* [Selected excerpt]:
UC Davis School of Medicine student Matthew Lara has received the Daniel T. O’Connor, M.D., Memorial Research Grant. The grant will allow Lara, in his fourth year of medical school, to take a year off from the classroom and clinical rotations and focus solely on research. Lara has taken a special interest in developing drugs for lung cancer patients who have limited options for effective therapy.

“This is such a great opportunity to work on so many projects I have going on right now and contribute to the field I love,” Lara said.

The grant is awarded each year to a medical student who is focused on a career in academic medicine and whose research project embodies the values that were important to UC Davis alumnus Daniel T. O’Connor: high-quality research in translational medicine that utilizes a multi-disciplinary, highly collaborative, “bench to bedside” approach.

* [Work instruction A]: In the grant announcement, reproduce the passage that opens with the words containing "UC Davis School" and closes with "for effective therapy.", substituting "lecture hall" for "classroom".
* [Work instruction B]: Extend the grant announcement about Matthew Lara's research award beyond its final sentence.

* [Dataset records]:
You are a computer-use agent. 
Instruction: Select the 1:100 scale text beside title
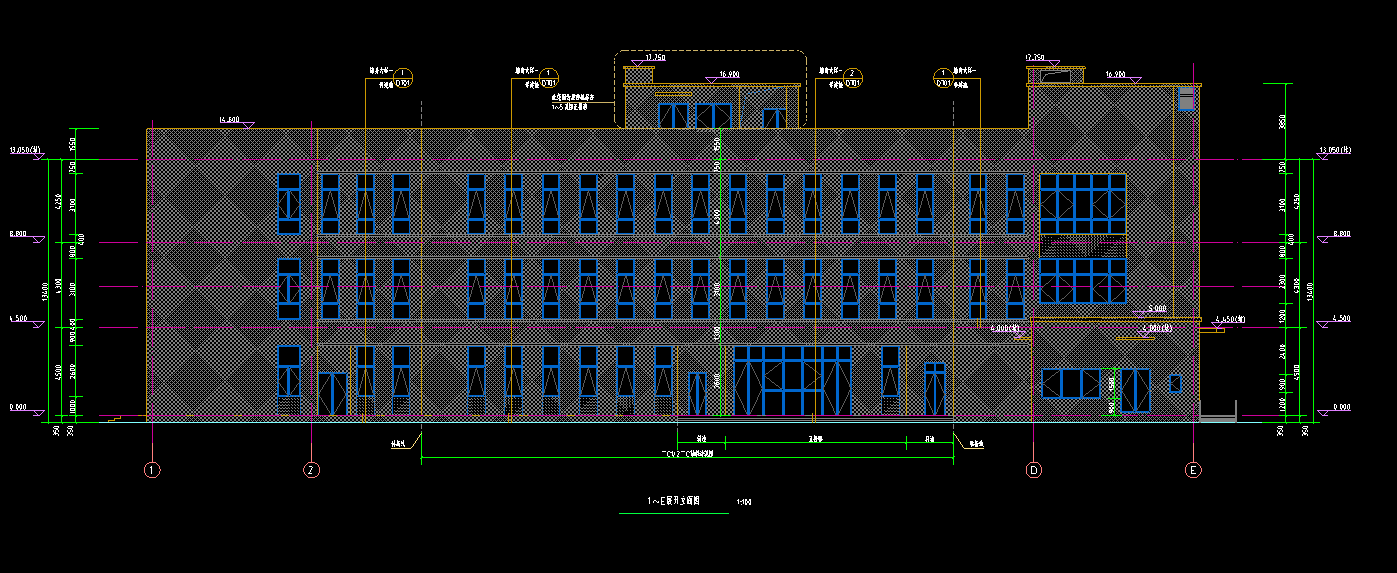point(743,501)
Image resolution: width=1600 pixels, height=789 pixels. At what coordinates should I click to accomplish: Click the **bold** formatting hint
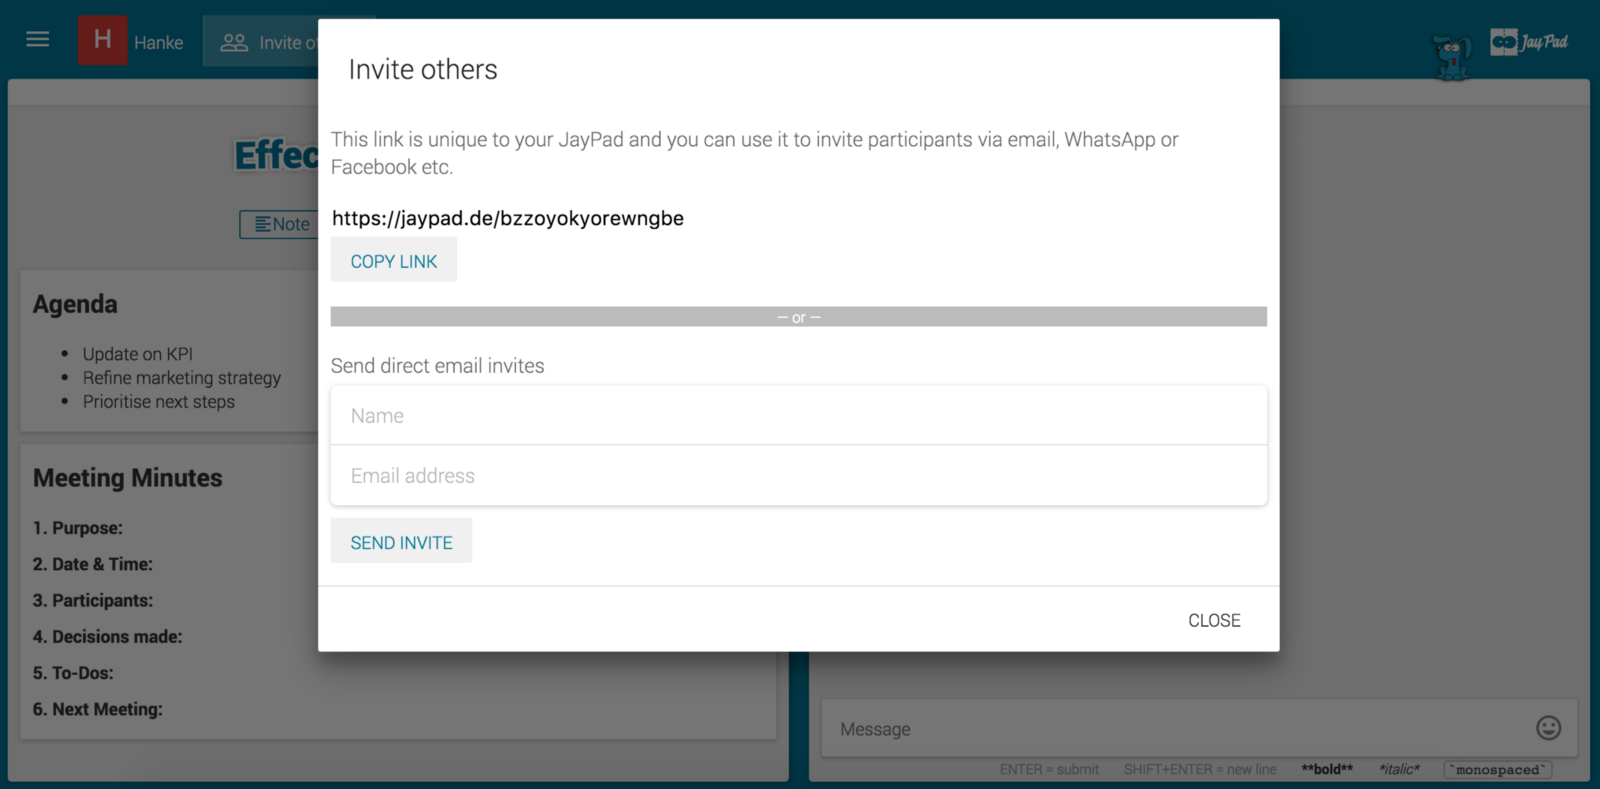click(x=1327, y=769)
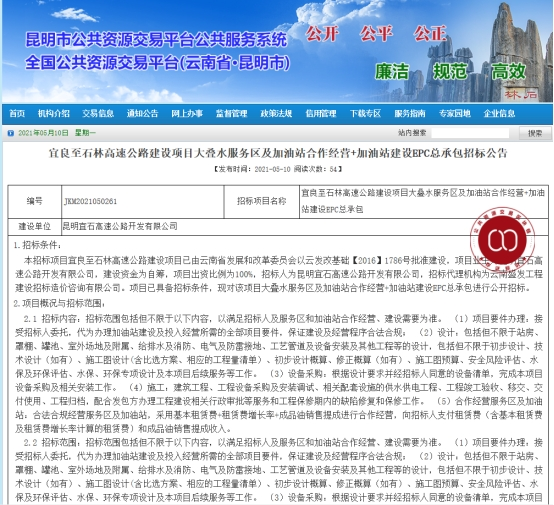Viewport: 554px width, 505px height.
Task: Click the 站内搜索 input field
Action: pos(470,133)
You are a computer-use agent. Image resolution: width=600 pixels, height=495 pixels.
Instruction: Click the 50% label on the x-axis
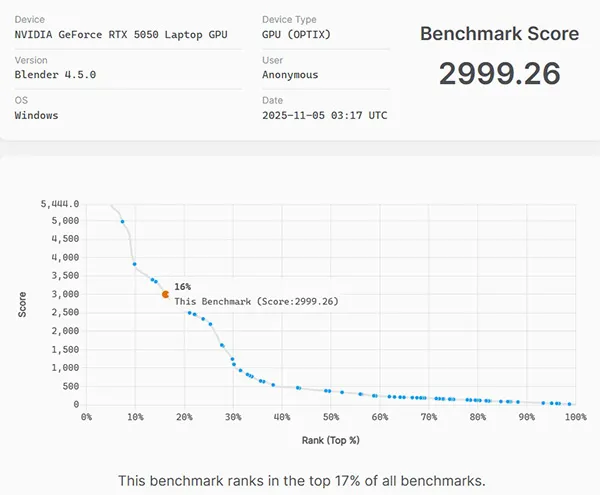click(331, 417)
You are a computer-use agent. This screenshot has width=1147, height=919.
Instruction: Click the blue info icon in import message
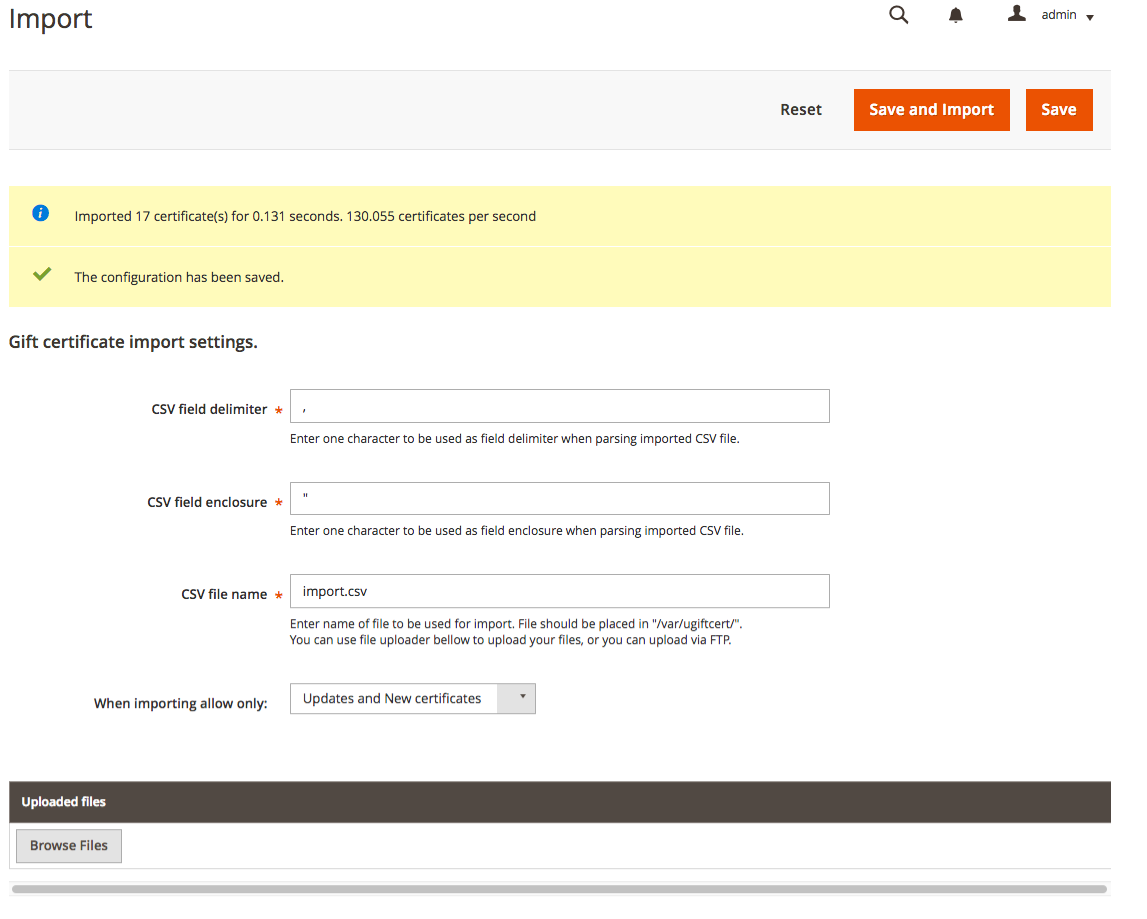(40, 213)

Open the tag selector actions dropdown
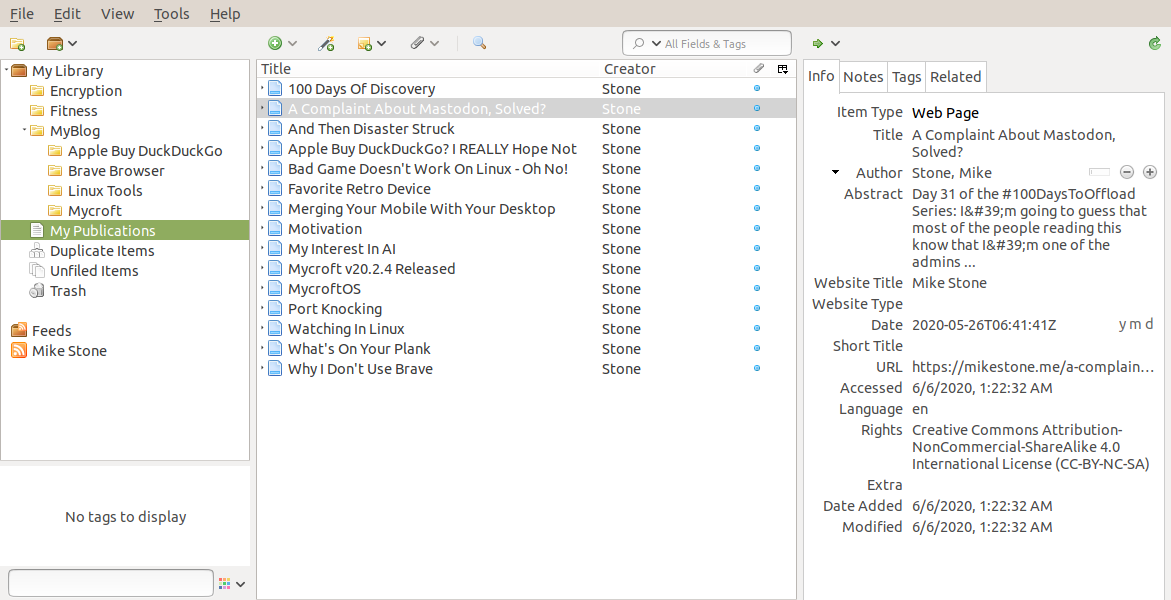coord(232,584)
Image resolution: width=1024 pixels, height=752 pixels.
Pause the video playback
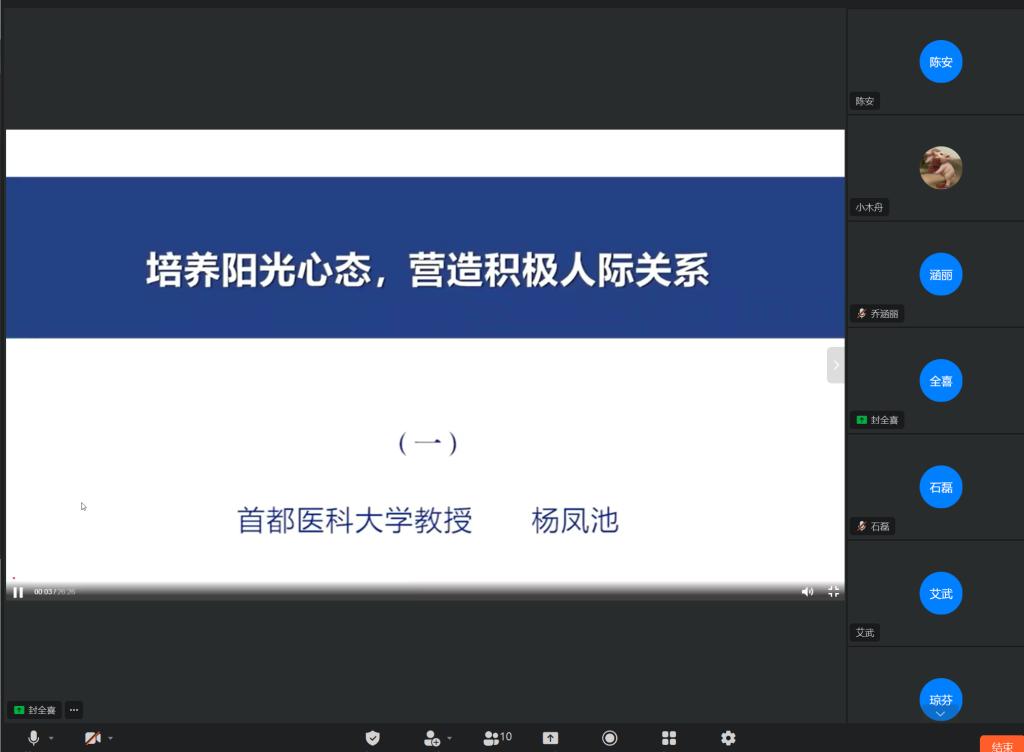[18, 592]

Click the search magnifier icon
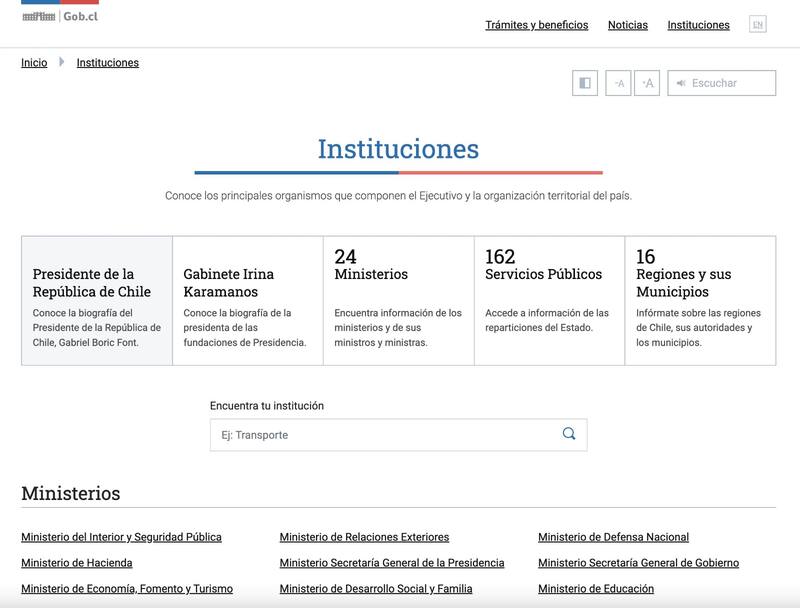[569, 434]
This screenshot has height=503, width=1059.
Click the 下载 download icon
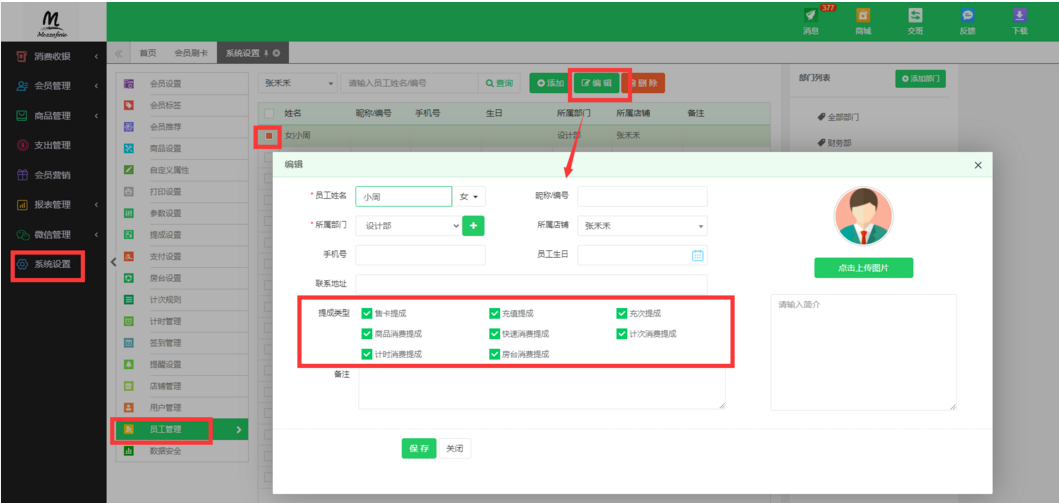[x=1019, y=16]
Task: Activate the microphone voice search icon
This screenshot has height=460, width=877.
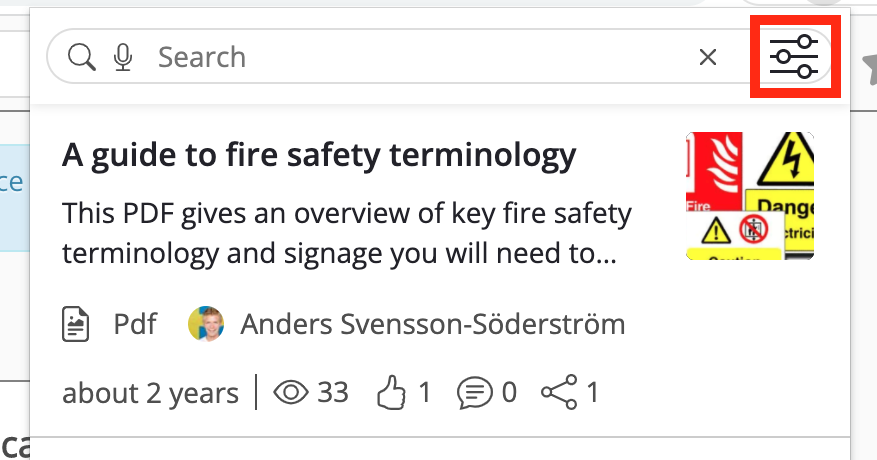Action: tap(122, 57)
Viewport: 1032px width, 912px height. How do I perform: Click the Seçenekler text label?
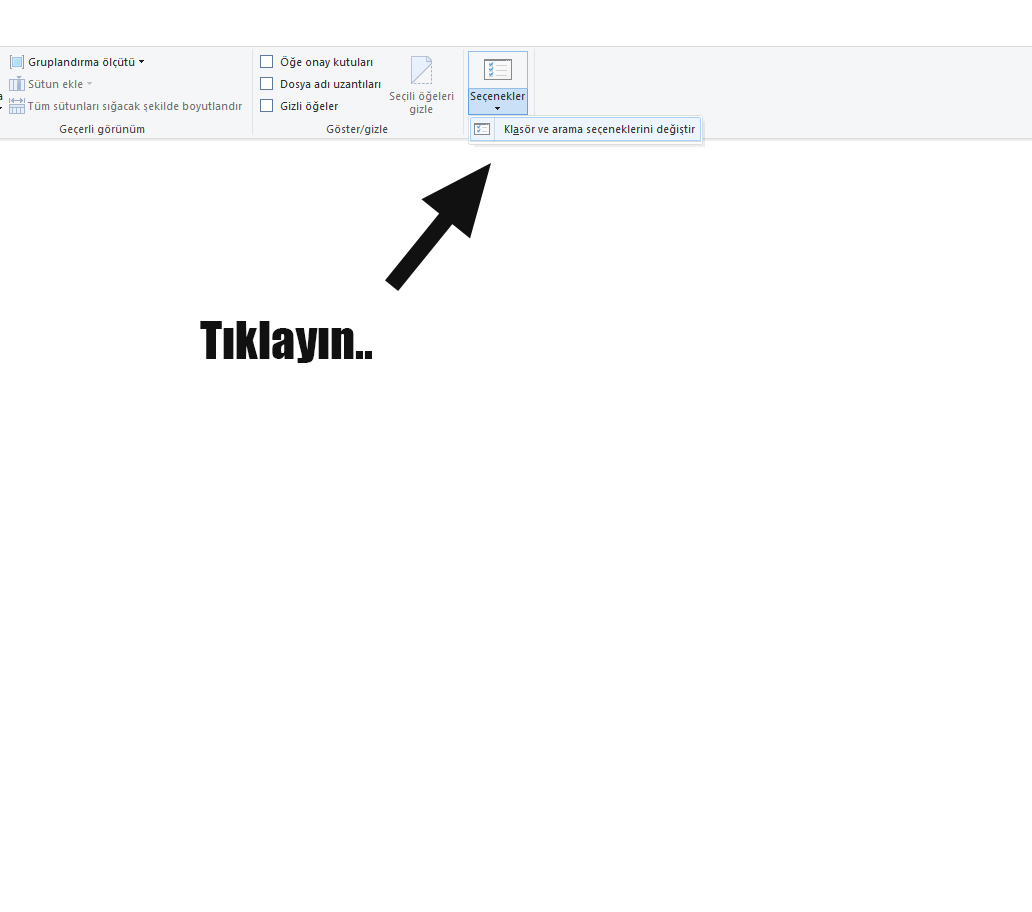[x=497, y=96]
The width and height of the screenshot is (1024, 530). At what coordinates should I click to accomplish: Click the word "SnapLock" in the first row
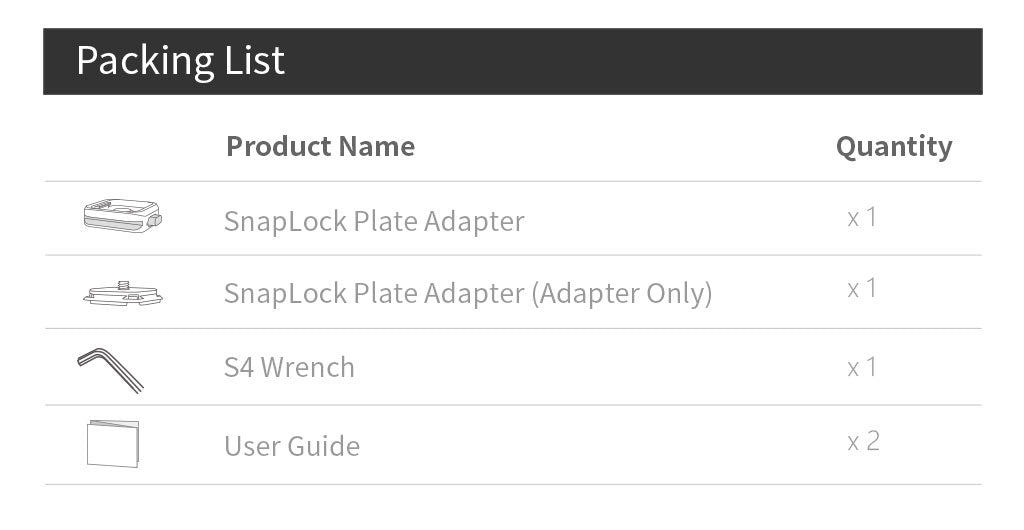click(x=284, y=220)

* [Answer section A]:
UC Davis School of Medicine student Matthew Lara has received the Daniel T. O’Connor, M.D., Memorial Research Grant. The grant will allow Lara, in his fourth year of medical school, to take a year off from the lecture hall and clinical rotations and focus solely on research. Lara has taken a special interest in developing drugs for lung cancer patients who have limited options for effective therapy.

* [Answer section B]:
Lara’s research journey

Lara was exceptionally young — only 16 — when he presented on non-small cell lung cancer at the 2013 American Society of Clinical Oncology Conference in Chicago, a “who’s who” of cancer researchers. His research study concluded that younger patients with lung cancer tend to have better survival rates than older patients.

After graduating from Davis High School, Lara attended Stanford University as a chemistry major. He enrolled in the UC Davis School of Medicine in 2020 and was offered a spot on a special pathway for student researchers called Academic Research Careers for Medical Doctors. The pathway steers students through medical school in five years intertwined with extensive research.

Lara credits his parents for nourishing his passion for research. His father, Primo “Lucky” Lara Jr., a well-known medical oncologist and researcher, is the director of UC Davis Comprehensive Cancer Center.